## Your objective
Every entry in the data is to be written out exactly; no picture belongs in the copy.

## Given data
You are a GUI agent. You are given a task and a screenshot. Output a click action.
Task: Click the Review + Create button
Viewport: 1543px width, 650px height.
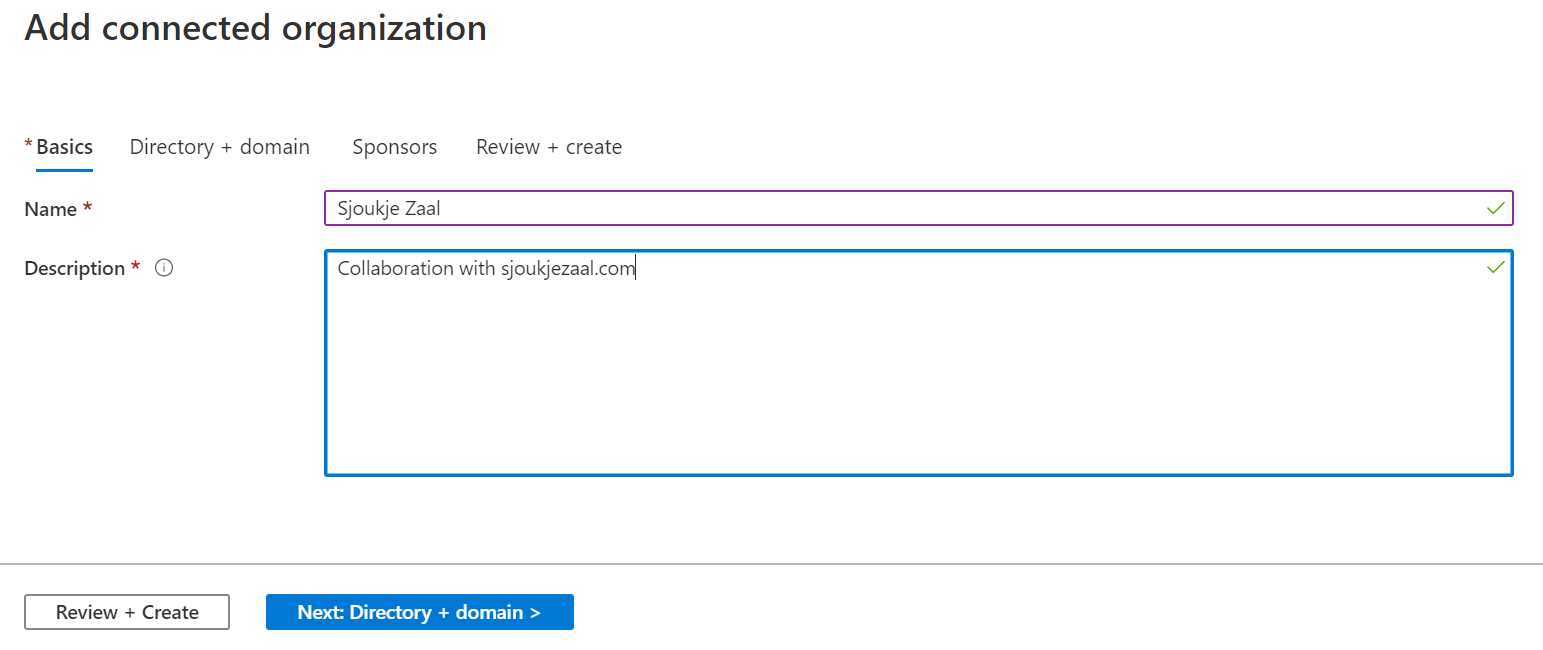[127, 611]
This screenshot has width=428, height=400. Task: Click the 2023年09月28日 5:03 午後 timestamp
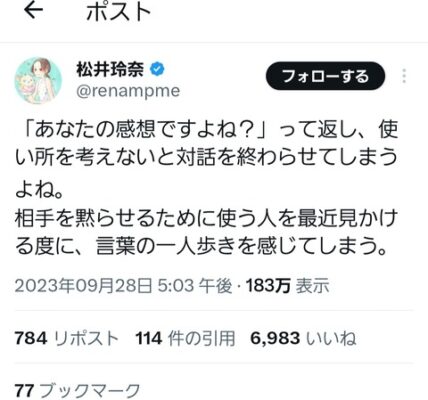point(123,286)
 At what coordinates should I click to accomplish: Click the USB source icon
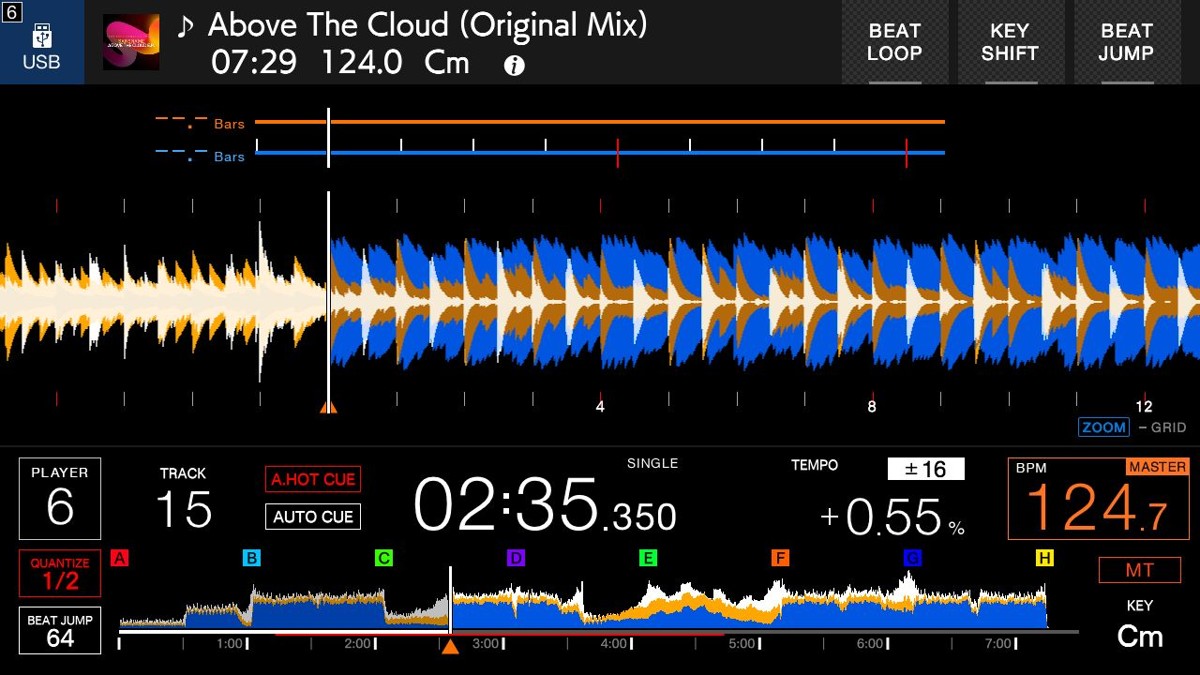click(42, 43)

## Solution to the problem
You are a GUI agent. You are given a task and a screenshot. Output a click action.
Task: Click the Review + Create button
Viewport: 1543px width, 650px height.
[127, 611]
This screenshot has width=428, height=400. Task: Click the 2023年09月28日 5:03 午後 timestamp
point(123,286)
 At what coordinates should I click to accomplish: Click the USB source icon
click(42, 43)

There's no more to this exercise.